====== Document segment ======
Hi, author of the post here. Just fixed up some formatting issues from when we copied it into substack, sorry about that. Yeah, I used Opus 4.5 to help me write it (and it actually made me laugh!). But the struggle was real. Something I didn't make clear enough in the post is that jpeg works because each screenshot is taken exactly when it's requested. Whereas streaming video is pushing a certain frame rate. The client driving the frame rate is exactly what makes it not queue frames. Yes, I wish we could UDP in enterprise networks too, but we can't. The problem actually isn't opening the UDP port, it's hosting UDP on their Kubernetes cluster. "You want to what?? We have ingress. For HTTPS"
Hey lewq, 40Mbps is an absolutely ridiculous bitrate. For context, Twitch maxes out around 8.5Mb/s for 1440p60. Your encoder was poorly configured, that's it. Also, it sounds like your mostly static content would greatly benefit from VBR; you could get the bitrate down to 1Mb/s or something for screen sharing.
And yeah, the usual approach is to adapt your bitrate to network conditions, but it's also common to modify the frame rate. There's actually no requirement for a fixed frame rate with video codecs. It also you could do the same "encode on demand" approach with a codec like H.264, provided you're okay with it being low FPS on high RTT connections (poor Australians).
Overall, using keyframes only is a very bad idea. It's how the low quality animated GIFs used to work before they were secretly replaced with video files. Video codecs are extremely efficient because of delta encoding.
====== Information provided ======
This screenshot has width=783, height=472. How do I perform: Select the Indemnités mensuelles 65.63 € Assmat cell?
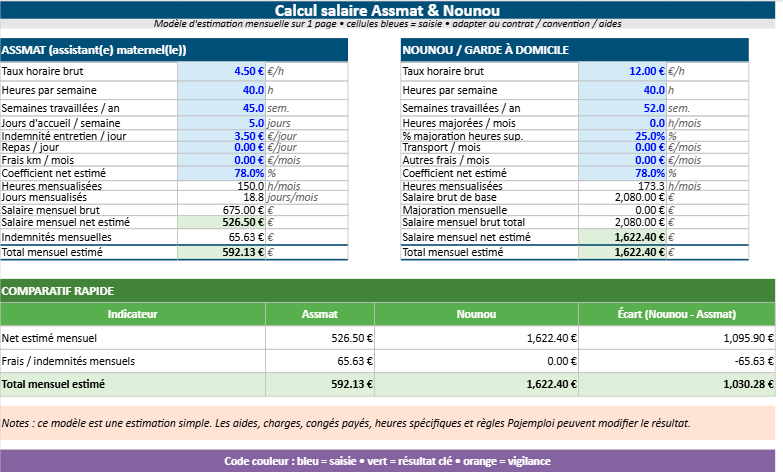click(222, 237)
======
**Stated problem**. Transcribe the part of the video-streaming thread above that begins at "Hey lewq, 40Mbps" and stops after "of delta encoding.", word for word.

**Result of the exercise**.
Hey lewq, 40Mbps is an absolutely ridiculous bitrate. For context, Twitch maxes out around 8.5Mb/s for 1440p60. Your encoder was poorly configured, that's it. Also, it sounds like your mostly static content would greatly benefit from VBR; you could get the bitrate down to 1Mb/s or something for screen sharing.
And yeah, the usual approach is to adapt your bitrate to network conditions, but it's also common to modify the frame rate. There's actually no requirement for a fixed frame rate with video codecs. It also you could do the same "encode on demand" approach with a codec like H.264, provided you're okay with it being low FPS on high RTT connections (poor Australians).
Overall, using keyframes only is a very bad idea. It's how the low quality animated GIFs used to work before they were secretly replaced with video files. Video codecs are extremely efficient because of delta encoding.